Seitens der EU zeichnet sich neben den klaren Forderungen nach konkreten Vorschlägen auch ein Entgegenkommen ab. So sagte der EU-Ratspräsident Donald Tusk, dass die neuen Vorschläge von den Gläubigern mit «einem ebenso realistischen Vorschlag bei der Schuldentragfähigkeit» begleitet werden müssten.

Athen will keine Rückkehr zur Drachme

Den förmlichen Antrag auf neue Milliardenkredite hat die griechische Regierung beim Euro-Rettungsschirm ESM bereits gestellt. Der Ausgang des Prüfverfahrens ist aber völlig offen, denn nur wenn die erwartete Reformliste letztlich auch überzeugt , kann der EU-Sondergipfel am Sonntag weitere Hilfen bewilligen – oder den «Grexit» einleiten.

Ein Grexit oder eben eine Rückkehr zur griechischen Währung Drachme ist indessen für die griechische Regierung kein Thema, sagte der Fraktionsprecher der Linkspartei Syriza, Nikos Filis, im griechischen Fernsehen. Um die Rerformvorschläge rechtzeitig einreichen zu können, arbeiten derzeit Experten des Finanzministeriums in Athen eng mit französischen Beratern zusammen.
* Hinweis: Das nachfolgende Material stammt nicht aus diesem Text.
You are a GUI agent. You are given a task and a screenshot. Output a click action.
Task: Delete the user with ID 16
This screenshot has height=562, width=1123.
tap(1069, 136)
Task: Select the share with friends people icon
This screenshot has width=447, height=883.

Mehrbelastungen der Tourismusbranche

Das griechische Sparpaket sieht nach Informationen der Athener Finanzpresse erhebliche Mehrbelastungen der Tourismusbranche vor. So solle die Mehrwertsteuer im Bereich Hotellerie von 6,5 auf 13 Prozent und im Gastronomiebereich von 13 auf 23 Prozent steigen, berichtete das Blatt «Naftemboriki». Das Reformpaket habe einen Wert von zehn bis zwölf Milliarden Euro.

Auch solle die umstrittene Immobiliensteuer für die Jahre 2015 und 2016 beibehalten werden, schreibt «Naftemboriki». Alleine diese soll jährlich 2,65 Milliarden Euro in die Staatskassen spülen. Athen sei zudem bereit, fast alle Frührenten abzuschaffen. Grundsätzlich solle niemand vor dem 67. Lebensjahr in Rente gehen können. Wer bereits 40 Jahre gearbeitet habe, solle ab 62 Jahren das Recht auf Ruhestand haben.
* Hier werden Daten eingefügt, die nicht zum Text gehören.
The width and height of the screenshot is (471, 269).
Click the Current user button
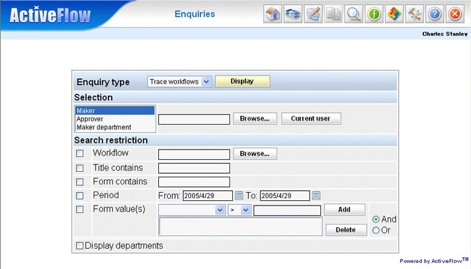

Abstimmung über Sparpaket ohne Fraktionszwang

Regierungschef Alexis Tsipras will am Donnerstagnachmittag die Spitzen der griechischen Parteien über den Inhalt des Sparmassnahmen-Papiers informieren, berichtete das Staatsradio. Der Regierungschef kann sich darauf verlassen, dass die Abgeordneten der wichtigsten Oppositionsparteien für das Spar- und Reformpaket stimmen werden. Damit wäre ihm die Mehrheit praktisch gesichert.

Um einen Bruch innerhalb seiner eigenen Fraktion zu verhindern, will Tsipras aber die Abgeordneten seines Linksbündnisses ohne Fraktionszwang nach ihrem Gewissen abstimmen lassen. Vertreter des linken Syriza-Flügels hatten zuvor angekündigt, in jeden Fall gegen ein neues Sparprogramm zu votieren. Insider erwarten bis zu 30 Abweichler.

Treffen der Euro-Finanzminister am Samstag, EU-Gipfel am Sonntag

Zur Besprechung der griechischen Vorschläge wollen sich die Finanzminister der Euro-Zone am Samstag um 15 Uhr treffen. Am Sonntagnachmittag wird es zudem ein weiteres europäisches Gipfeltreffen geben.

«Wir haben nur noch drei Tage bis zum nächsten Gipfel», sagte EU-Ratspräsident Donald Tusk in Luxemburg. Gemäss Sprecher von Tusk sollen zunächst um 16.00 Uhr die Staats- und Regierungschefs der 19 Euro-Länder zusammenkommen, um 18.00 Uhr dann in grösserer Runde alle 28 EU-Länder.